There are many health claims about many different things on the internet these days, so it’s reasonable to be skeptical about this bold statement. However, we recommend looking at the scientific research for yourself.
A 2005 double-blind study concluded that green tea has a positive impact on both body fat and unhealthy LDL cholesterol. The study focused on Body Mass Index (BMI) and found that the amount of LDL in the blood stream also decreased alongside BMI among the test subjects who drank green tea.
A 2003 study by Vanderbilt University Medical Center specifically focused on the impact of green tea on cholesterol and the results amazed lead author Dr. David J. Maron: “I expected a very slight effect. But what we saw was a 16% reduction in LDL cholesterol.” This study used a green tea extract rather than have the subjects drink freshly brewed green tea. We do not recommend this approach because it may limit some of the other health benefits of green tea, but we bring it up because it may account for the surprising magnitude of the reduction in cholesterol.

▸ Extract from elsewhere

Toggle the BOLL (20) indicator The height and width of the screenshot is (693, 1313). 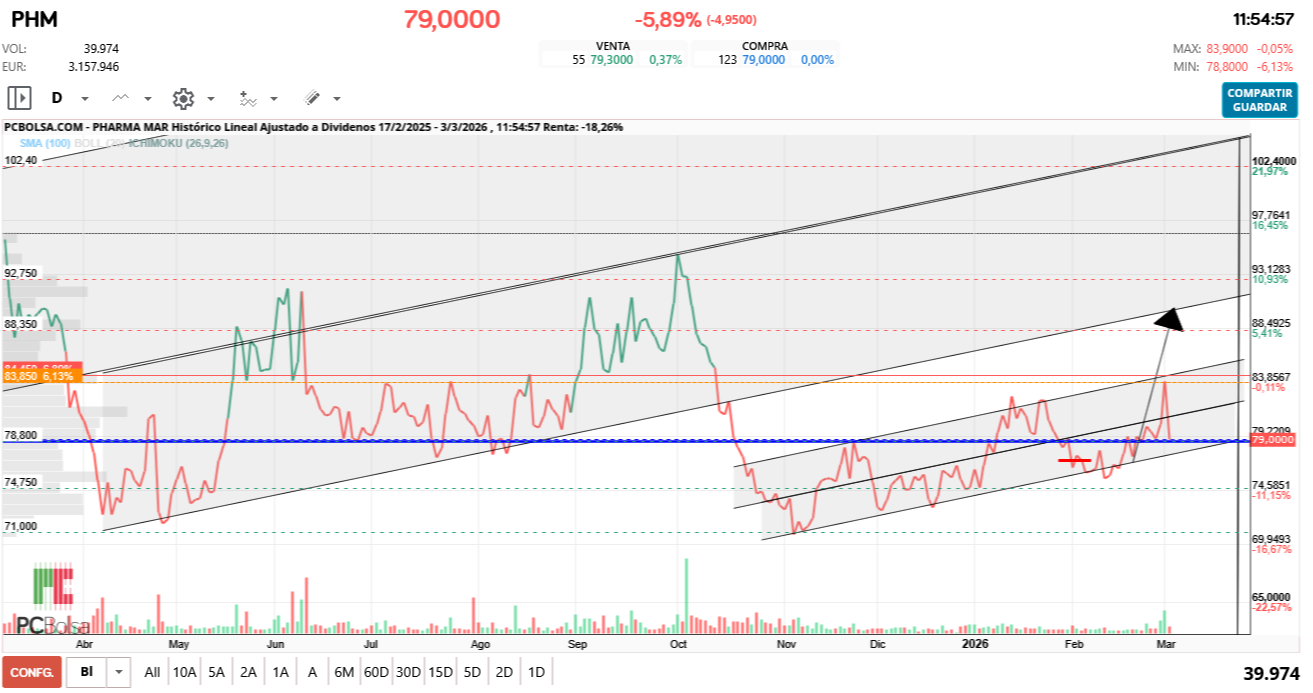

A large population of almost 14,000 men and women in a specific area of Japan found that the 87% who regularly drank green tea had lower LDL and total cholesterol than those who did not. The relationship between the amount of tea each person consumed and the reduction in cholesterol is shown in the chart in this summary of that study.
Summaries of Studies
Any individual study, even of a large number of people, can be flawed and reach an incorrect conclusion for a variety of reasons. This is why researchers conduct reviews of multiple studies. One review of several studies, done by the University of Maryland Medical Center, on green tea itself is worth quoting at length:
Research shows that green tea lowers total cholesterol and raises HDL (good) cholesterol in both animals and people. One population-based study found that men who drink green tea are more likely to have lower total cholesterol than those who do not drink green tea. In another small study of male smokers, researchers found that green tea significantly reduced blood levels of harmful LDL (bad) cholesterol.
These positive impacts continue to be well-documented by “more research,” which researchers always seem to recommend. A systematic review of 20 randomized clinical trials (RCT) released in 2014, involving 1,536 participants, concluded definitively that green tea "results in significant reductions" in total cholesterol and LDL cholesterol.
Conclusions from Studies
Definitive studies like these have led reputable organizations such as the AARP to recommend drinking green tea as a way for its members to lower cholesterol. Naturally, we agree.
We think a healthy, reasonable skepticism is an intelligent reaction to claims made by any "super food." It is even more understandable if the website making the claim also sells the product, like we do here:)
Our hope is that this quick summary of the scientific literature on the topic helps you understand why we made our headline so clear. It is an established scientific fact that green tea does reduce cholesterol.